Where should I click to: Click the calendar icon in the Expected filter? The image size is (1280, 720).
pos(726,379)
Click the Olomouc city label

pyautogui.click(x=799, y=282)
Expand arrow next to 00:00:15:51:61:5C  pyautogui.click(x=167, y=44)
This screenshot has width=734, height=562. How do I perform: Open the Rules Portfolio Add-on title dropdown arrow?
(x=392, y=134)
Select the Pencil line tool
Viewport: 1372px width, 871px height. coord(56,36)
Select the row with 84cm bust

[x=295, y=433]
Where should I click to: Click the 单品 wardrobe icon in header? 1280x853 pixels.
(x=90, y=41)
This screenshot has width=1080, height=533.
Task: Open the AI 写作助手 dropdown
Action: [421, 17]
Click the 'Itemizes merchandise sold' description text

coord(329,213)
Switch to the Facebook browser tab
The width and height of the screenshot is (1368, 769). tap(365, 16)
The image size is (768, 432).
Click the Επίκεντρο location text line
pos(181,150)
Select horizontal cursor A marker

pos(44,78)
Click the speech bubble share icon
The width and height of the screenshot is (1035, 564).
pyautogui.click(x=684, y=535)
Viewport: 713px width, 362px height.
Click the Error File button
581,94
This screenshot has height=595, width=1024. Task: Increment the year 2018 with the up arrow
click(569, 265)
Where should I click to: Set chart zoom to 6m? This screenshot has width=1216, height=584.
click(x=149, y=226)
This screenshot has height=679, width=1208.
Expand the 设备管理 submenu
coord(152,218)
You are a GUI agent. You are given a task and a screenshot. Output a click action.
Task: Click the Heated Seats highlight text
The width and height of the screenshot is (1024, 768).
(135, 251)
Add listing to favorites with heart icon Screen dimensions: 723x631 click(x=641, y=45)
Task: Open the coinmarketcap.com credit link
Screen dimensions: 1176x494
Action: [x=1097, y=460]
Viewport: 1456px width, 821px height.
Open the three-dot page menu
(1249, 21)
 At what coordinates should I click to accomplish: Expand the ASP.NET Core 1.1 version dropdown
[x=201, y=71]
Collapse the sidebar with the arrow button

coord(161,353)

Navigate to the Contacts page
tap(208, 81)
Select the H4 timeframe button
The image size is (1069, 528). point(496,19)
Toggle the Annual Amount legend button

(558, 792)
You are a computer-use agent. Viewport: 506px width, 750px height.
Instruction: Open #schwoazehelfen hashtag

────────────────────────────────────────

- Task item -
All lines above that contain the word "agent" are to be copied.

- Solution for this exercise -
You are a GUI agent. You are given a task and a screenshot. Output a click action.
You are a computer-use agent. Viewport: 506px width, 750px height.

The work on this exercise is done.